POLL: Junior-High-School Sweetheart

Friday, April 03, 2009 - 12:00 AM

A reader writes... Q: I'm in my early 30s and seeing a girl I went to middle school with. We "went out" in 7th grade, then went to different high schools and didn’t see each other for about 17 years. We ran into each other in a bar in our hometown and sparks flew. Only problem was, she was married (miserably, to a guy almost 20 years older, with kids close to her age from a previous marriage that she can't stand). I had been living with someone, unhappily, for a few years. After a couple years of e-mails and such we got together and ended up in the sack. It was incredible. She left her husband and I left my girlfriend. We’ve been seeing each other for several months and love each other a lot. But she's still married and still calls him in her "damsel-in-distress" moments. And she never told him about me. She can't break her reliance on her "second father," and it's killing me. I would do anything for her, but she is still conflicted. She did leave him, so doesn’t that mean something? And I can’t imagine she would go back, as she knows I am better for her than he ever could be. What should I do? Get out so she can’t have her cake and eat it too?

POLL: What should he do?
 
5% (77) Wait for her. She'll come around...
 
24% (326) Move on. She's using you.
 
2% (30) Confront her husband.
 
60% (804) Make her choose, and prepare for the worst
 
6% (90) Make her choose, and prepare for the best
1327 people have voted in this poll. (This poll is not active.)
Jorn
Jorn

Lover

Posts: 20

Registered:
Nov 2007
Re: POLL: Junior-High-School Sweetheart (Score: 1)
posted Friday, April 03, 2009 - 01:07 AM (#47338)

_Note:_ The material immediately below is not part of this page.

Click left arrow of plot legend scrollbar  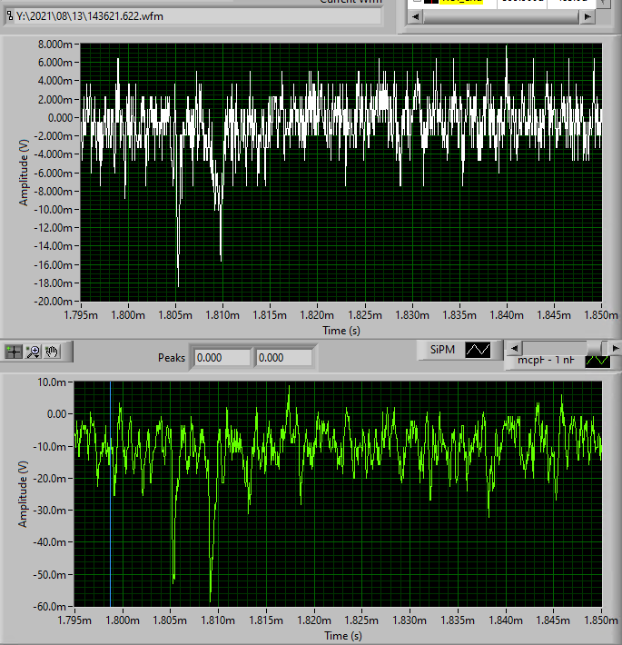click(x=514, y=348)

Don't confront her husband directly; that's just a bad idea.
Don't just move on without making an effort to improve the situation, unless you don't really care that much.

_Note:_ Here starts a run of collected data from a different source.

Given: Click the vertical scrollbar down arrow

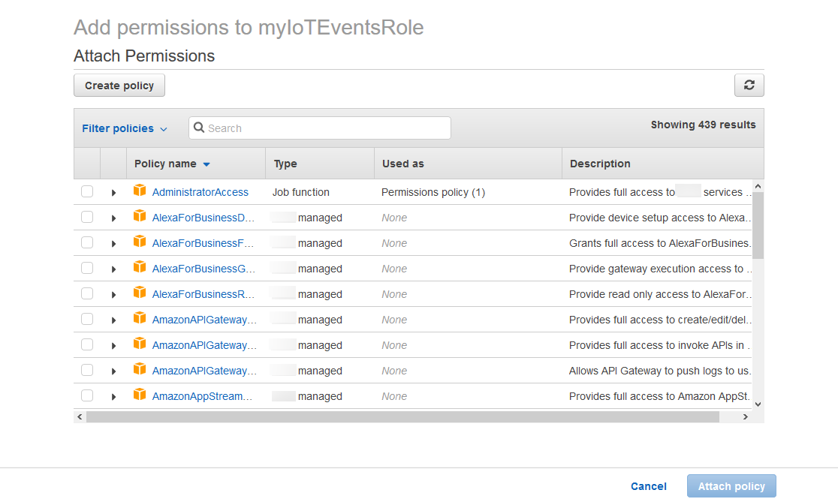Looking at the screenshot, I should (x=758, y=404).
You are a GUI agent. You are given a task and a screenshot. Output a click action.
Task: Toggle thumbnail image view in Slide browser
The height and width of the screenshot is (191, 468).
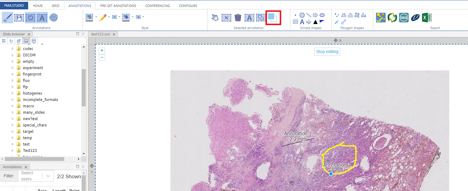point(26,41)
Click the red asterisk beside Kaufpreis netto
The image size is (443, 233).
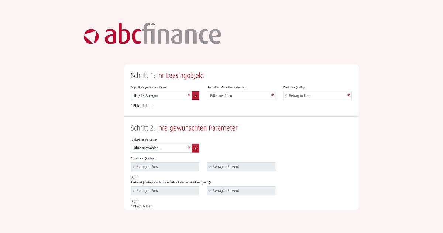click(348, 95)
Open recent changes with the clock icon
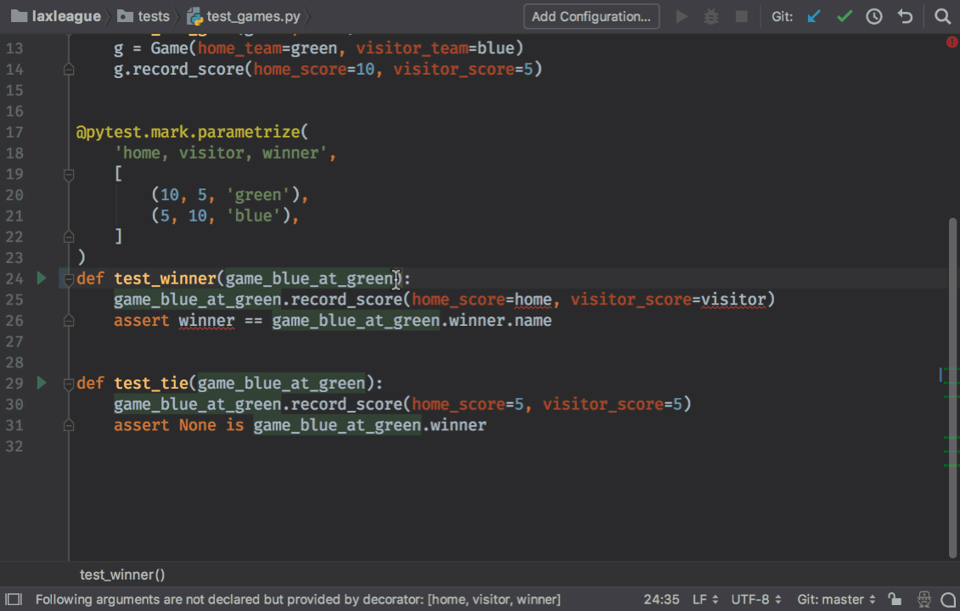This screenshot has width=960, height=611. coord(874,16)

You can't wait on her; she will not change the current situation unless she is forced to. Prepare for the worst, not because that is how it will go, but because it could, and you really don't want to put yourself in a position to get your heart broken twice at the same time. Hope for the best, prepare for the worst.

Also, don't expect an instant answer. There's a good chance she hasn't given the idea of moving on completely any serious consideration, and so will not be able to choose on the spot; if you try and make her, she wont choose you. Make it clear to her how you feel, and what you're looking for.

And really, prepare for the worst. Yes, it can hurt to leave, but it can hurt more to stay but never really be with her in the way you want to.


--
Sa souvraya niende missain ye; I am lost in my own mind.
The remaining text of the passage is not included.